EXERCISES TO COMPLETE
(1) Set down, word for word, the passage of the excerpt on comparing models between "3. Run both, capture" and "(input + output)", inclusive.
(2) In the excerpt on comparing models, how many rows should the scoring rubric have?

3. Run both, capture everything
For each model, save a file under comparison/<date>/<model-id>/output.md. Capture:
- The full output, verbatim
- Wall time from start to final token
- Token counts (input + output)
- Cost at current API pricing
- Any tool calls, file reads, or web fetches it made
If you can't automate the capture, paste outputs manually into structured files. Consistency matters more than automation here.
4. Score against dimensions that matter to you
Skip generic "helpfulness" scales. Write a 4-6 row rubric keyed to your workflow. Examples:
| Dimension | Why it matters |
|---|---|
| Cross-file contradiction detection | Doc audits care about this; code reviews often don't |
| Structured output fidelity | Matters for tool-use pipelines |
| Speed to first token | Matters for interactive UX, not for background jobs |
| Scope-gap finding | "What isn't this doing that it claims to?" |
| Token cost per completion | Only matters if you're running this thousands of times |
Each model wins different rows. That's the point. The goal is not a single-number winner, it's knowing which model to reach for in which situation.

(Records from a data collection)
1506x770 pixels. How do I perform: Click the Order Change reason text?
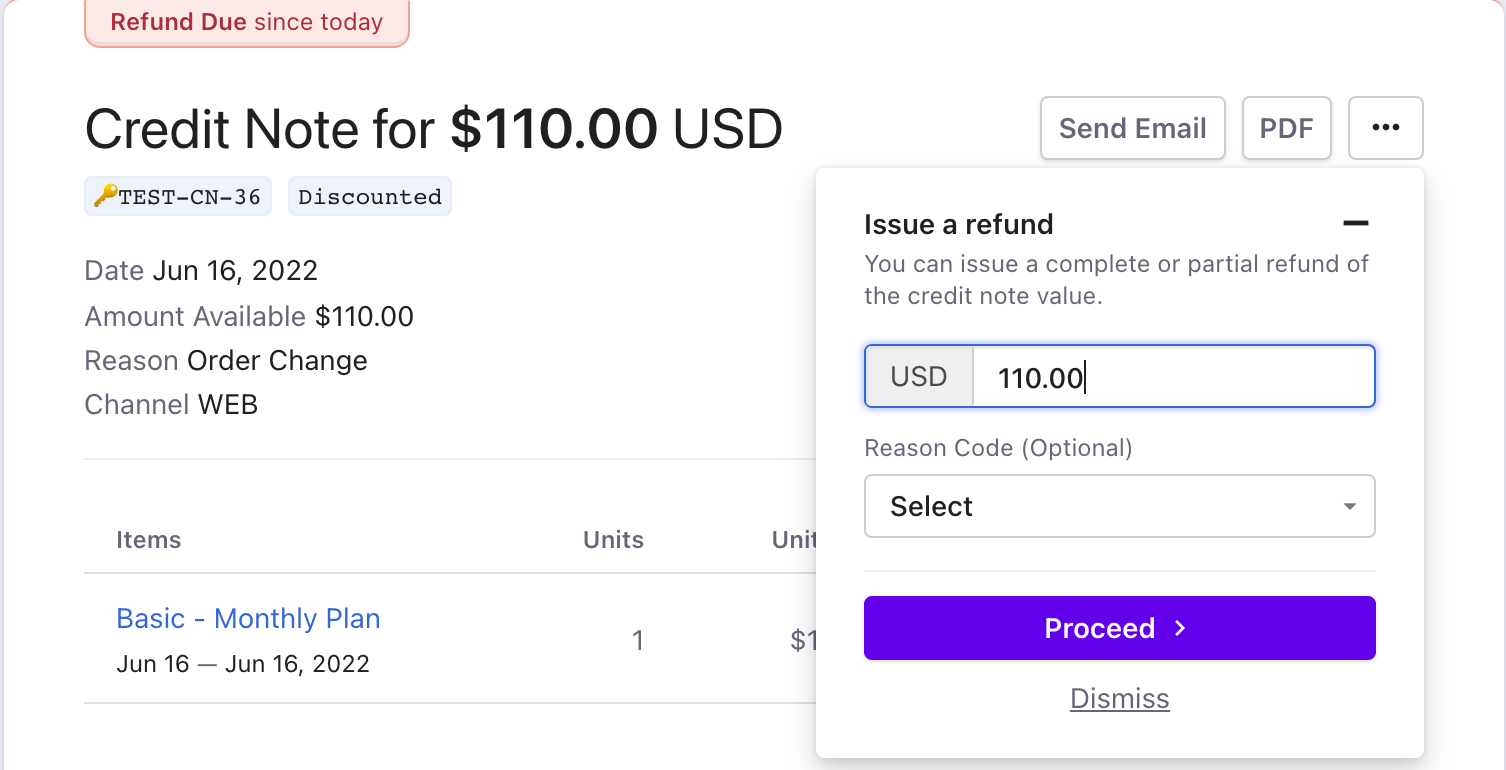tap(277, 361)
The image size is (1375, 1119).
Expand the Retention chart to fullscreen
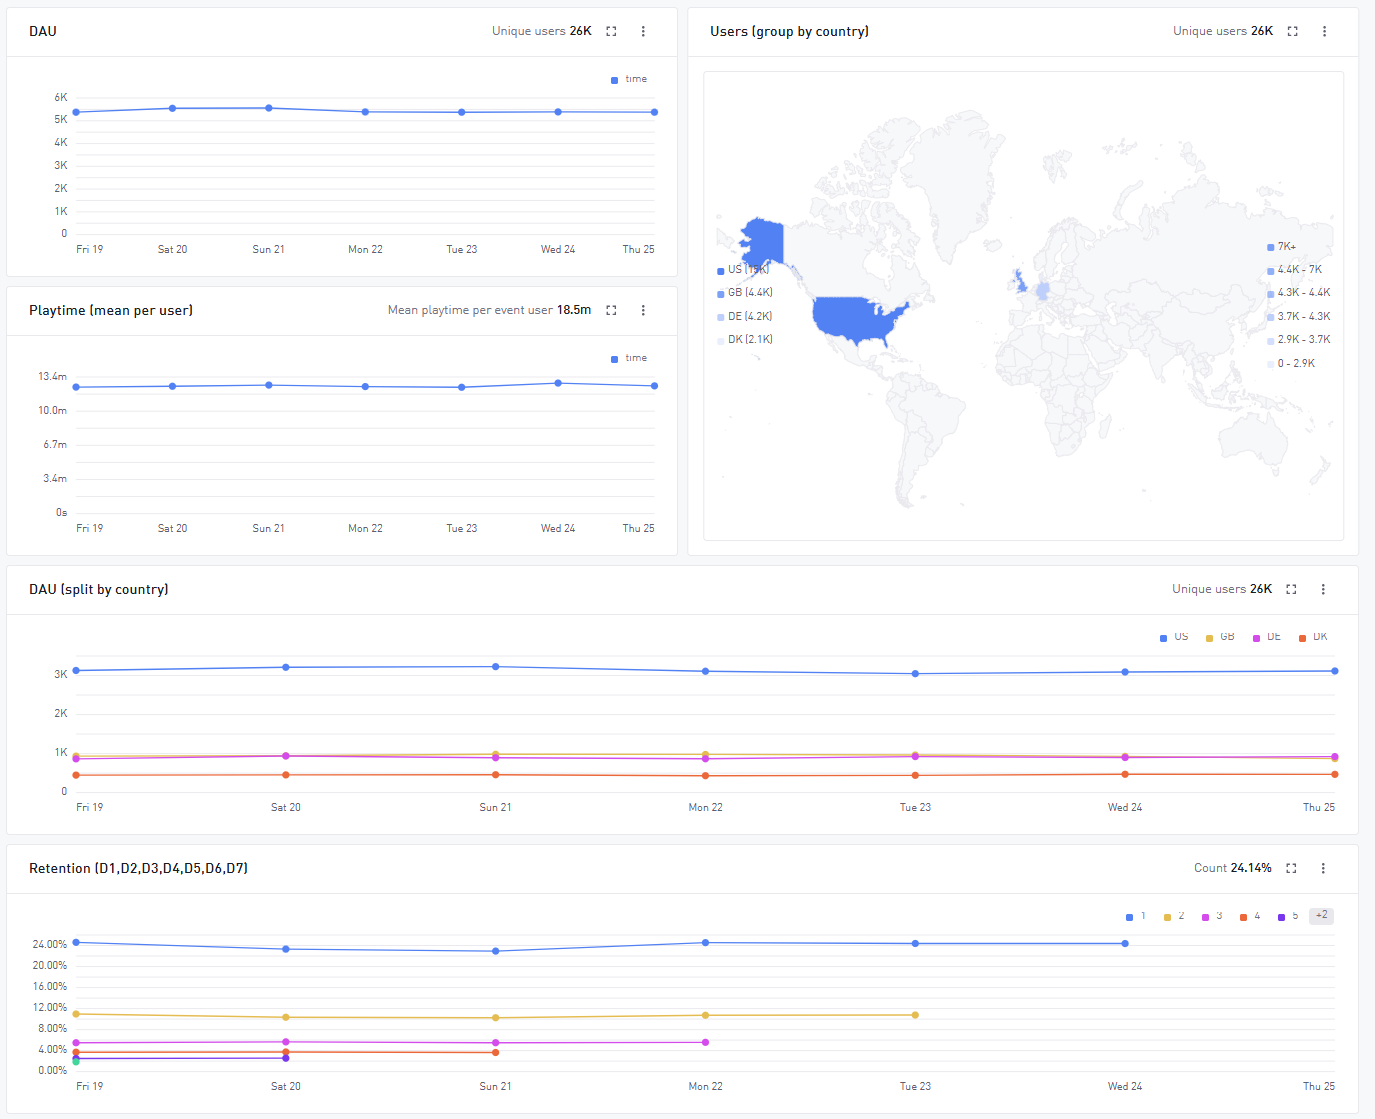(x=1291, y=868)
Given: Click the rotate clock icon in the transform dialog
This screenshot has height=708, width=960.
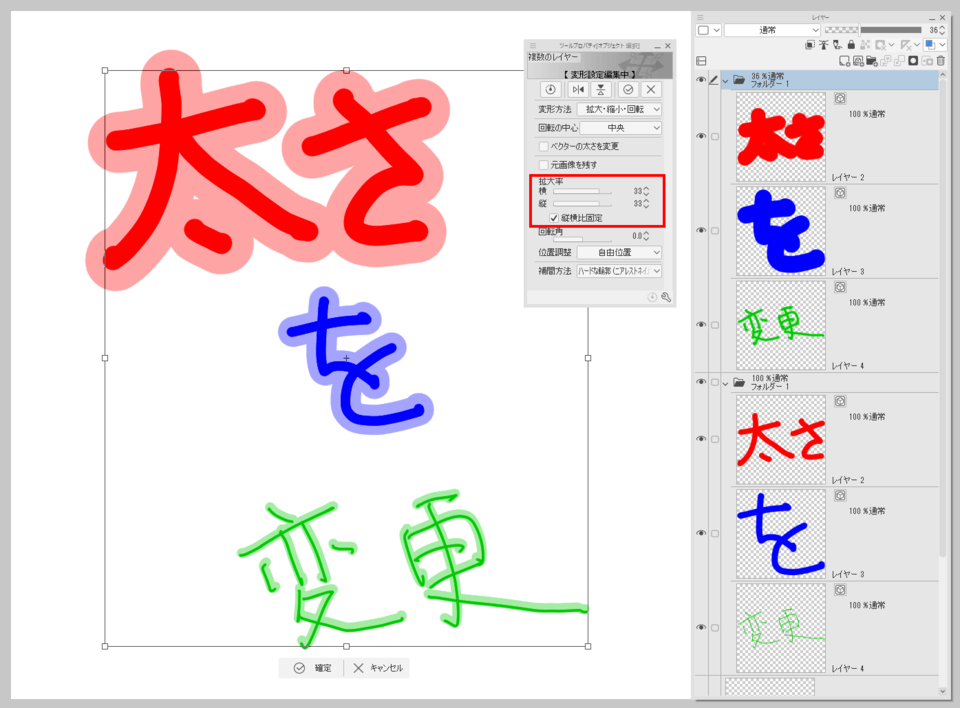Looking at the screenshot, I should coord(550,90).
* * *
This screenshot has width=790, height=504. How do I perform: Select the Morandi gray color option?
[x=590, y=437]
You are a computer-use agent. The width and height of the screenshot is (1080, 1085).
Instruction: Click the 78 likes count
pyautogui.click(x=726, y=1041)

RESULTS
(1)
3. Run both, capture everything
For each model, save a file under comparison/<date>/<model-id>/output.md. Capture:
- The full output, verbatim
- Wall time from start to final token
- Token counts (input + output)

(2) Four to six rows.